» **Assigned task**:
Look through the data below and output, unchanged, every line from the one holding "Where should I click to: Select" through the one holding "mark on vertical", inclusive. Skip the pictures.

Saved entries:

====

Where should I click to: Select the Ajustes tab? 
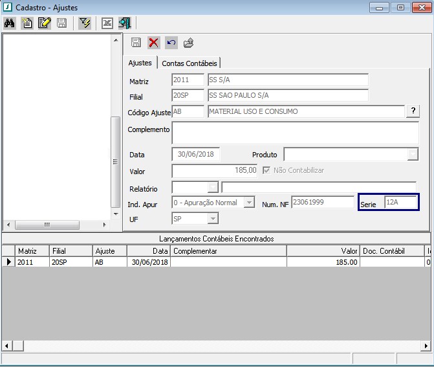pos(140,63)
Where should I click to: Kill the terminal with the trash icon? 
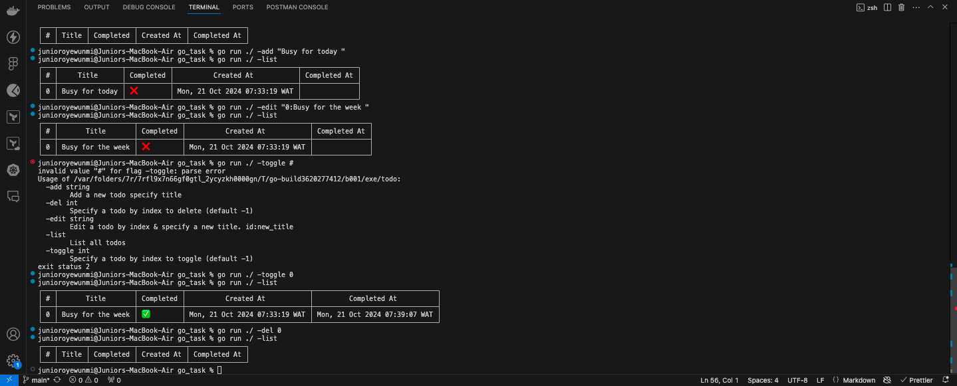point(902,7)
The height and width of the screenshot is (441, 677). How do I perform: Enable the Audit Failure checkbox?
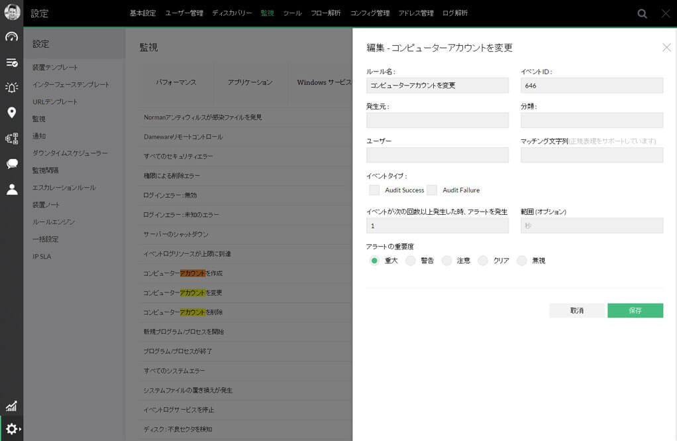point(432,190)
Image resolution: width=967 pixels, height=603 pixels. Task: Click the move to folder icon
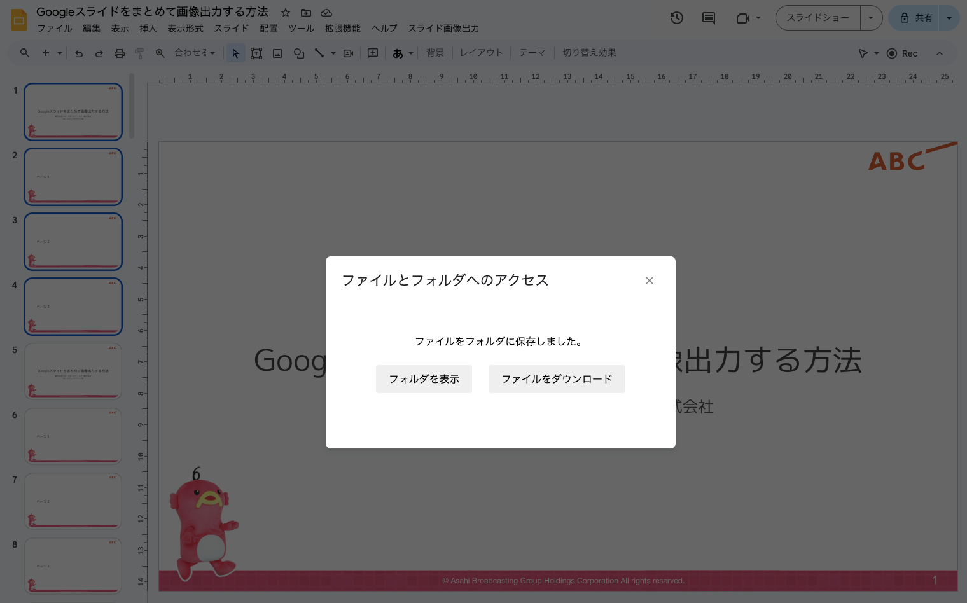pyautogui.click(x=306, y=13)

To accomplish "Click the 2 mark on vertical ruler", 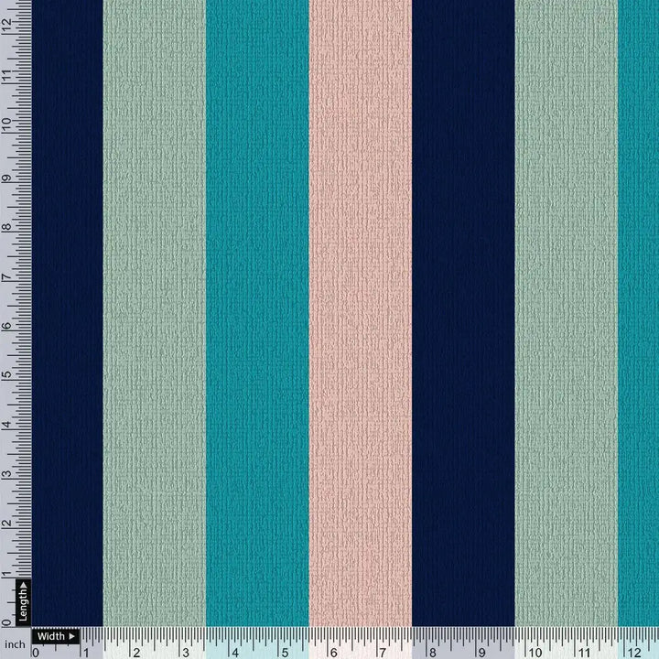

====

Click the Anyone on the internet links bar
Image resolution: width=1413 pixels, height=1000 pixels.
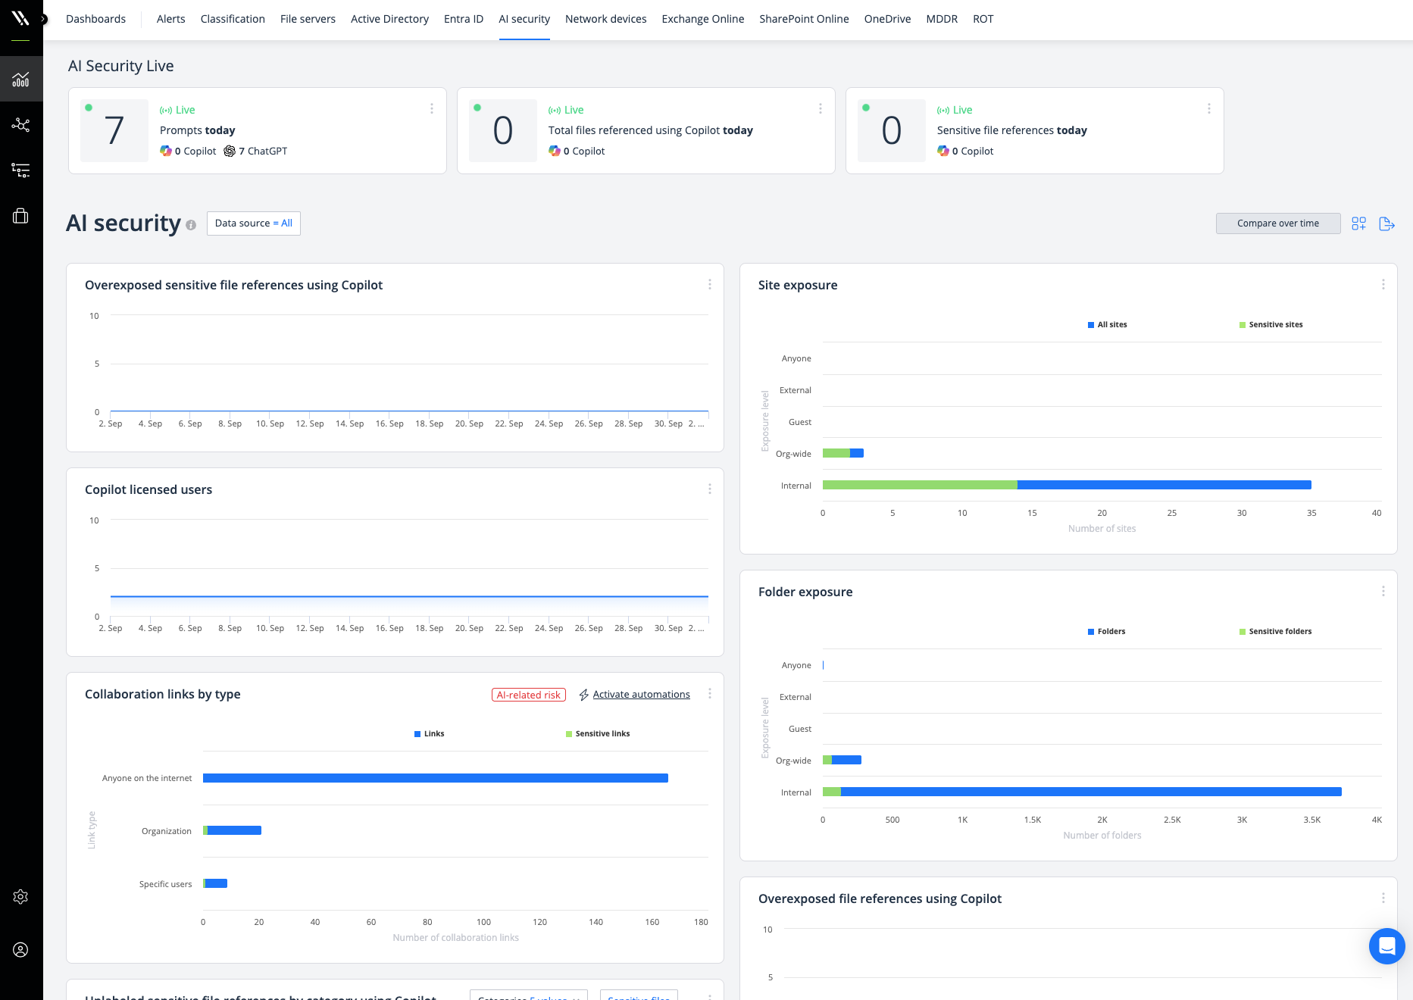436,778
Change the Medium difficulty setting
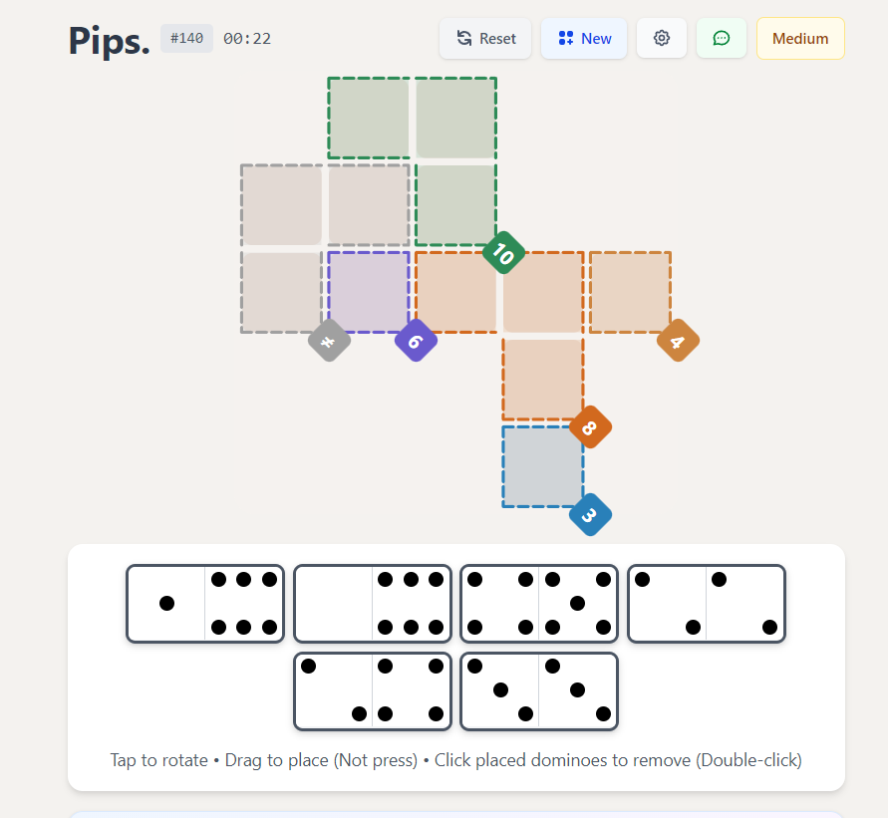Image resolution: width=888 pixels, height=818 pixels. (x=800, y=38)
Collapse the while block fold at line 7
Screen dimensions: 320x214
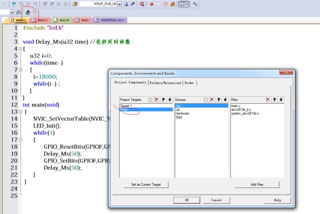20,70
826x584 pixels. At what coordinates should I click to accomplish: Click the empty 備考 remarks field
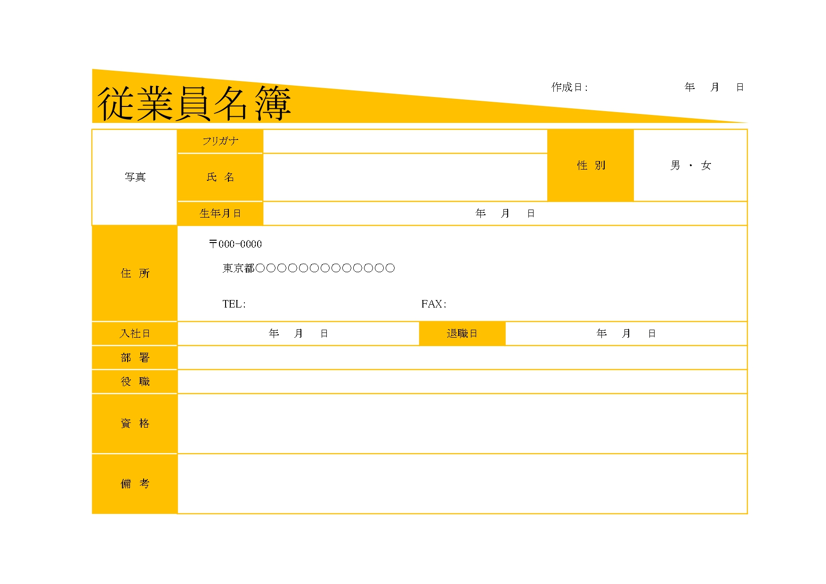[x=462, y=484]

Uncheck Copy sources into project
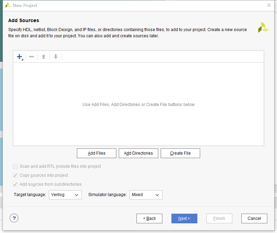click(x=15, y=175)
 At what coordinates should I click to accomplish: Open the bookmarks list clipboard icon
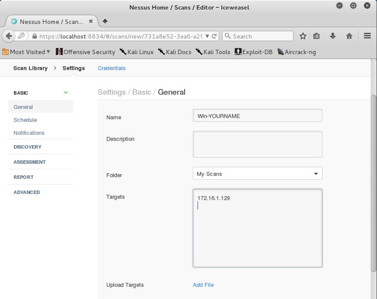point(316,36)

====

» **Your response**:
Where should I click to: Select the Ajustes tab? 
pos(140,63)
Where should I click to: Kill the terminal with the trash icon? 
point(902,7)
The height and width of the screenshot is (441, 677). How do I perform: Enable the Audit Failure checkbox?
point(432,190)
Image resolution: width=967 pixels, height=603 pixels. Task: Click the move to folder icon
pyautogui.click(x=306, y=13)

To accomplish "Click the 2 mark on vertical ruler", 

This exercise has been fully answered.